Minimize spinal nerve injection costs and epidural steroid injection costs by being pro-active consumers.
1) INSURANCE COVERAGE:
Auto insurance and worker’s compensation are frequently the primary insurance coverage for pain management. If nerve blocks are administered to manage pain caused by a car accident injury, your health insurance provider will not cover your treatment if there is an auto insurance medical policy in place. Similarly, if your nerve block injection is part of a pain management program to treat a work-related injury, then your health insurance will likely decline coverage because your state worker’s compensation fund should cover the injury.
Providers, like physicians and surgery centers, generally love auto insurance medical coverage because they pay providers very high rates. Auto insurance companies are generally not very astute healthcare purchasers.
2) SITE OF SERVICE:
Nerve block costs to the patient can vary widely depending on where they are performed. There are three different places you can have a nerve block.
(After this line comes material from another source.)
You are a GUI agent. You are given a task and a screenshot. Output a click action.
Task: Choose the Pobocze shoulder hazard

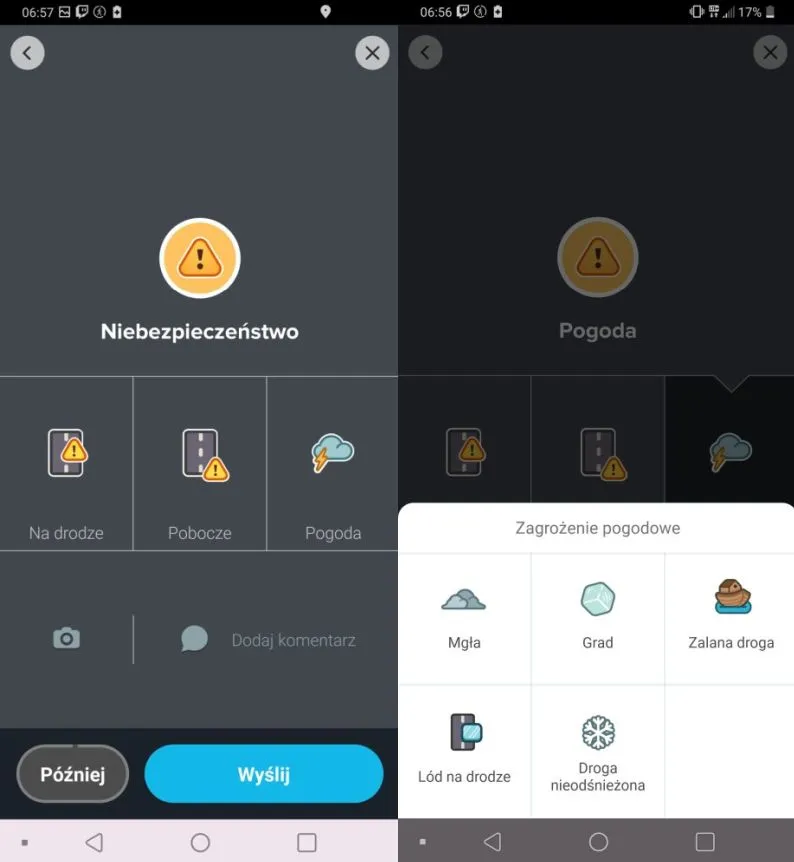[200, 463]
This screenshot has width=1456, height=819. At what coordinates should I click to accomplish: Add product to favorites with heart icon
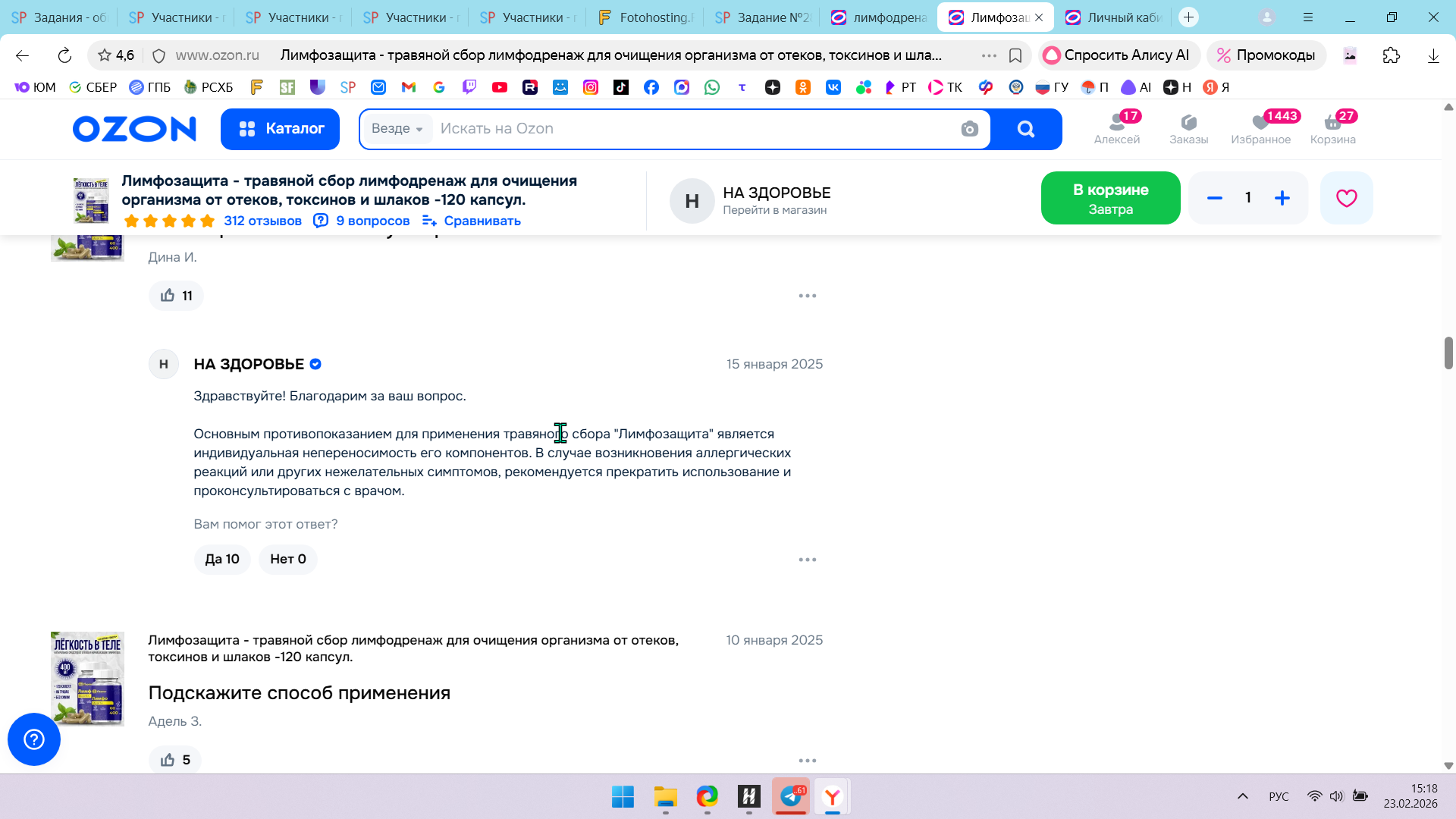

The most cost-effective place to have a nerve block administered is in the office of a pain management physician specialist. Having a nerve block administered in an ambulatory surgery center or hospital is more expensive than getting a nerve block in a physician’s office. There are three major reasons that a physician may want to perform a nerve block in a more expensive setting like an ambulatory surgery center or hospital.
|Procedure||MD@Office||MD@ASC||+ASC Fee||=Total||Coins Diff|
|Epidural Nerve Block (62310)||$247||$107||$301||$408||$32|
|Lumbar/Sacral, Steroid Injct (64483)||$242||$112||$301||$413||$24|
|Paravertebral Pain Injection (64493)||$181||$93||$301||$394||$43|
3) PHYSICIAN SPECIALISTS:
It is my opinion that patients can save money by seeing an anesthesiologist or physiatrist that is a “pain management specialist” as opposed to a surgery-focused anesthesiologist that performs pain management “on the side”. Pain management specialists are more likely to have real, office-based clinics where they can perform you nerve block instead directing you to a hospital or surgery center, which would bill you in addition to the physician’s fee.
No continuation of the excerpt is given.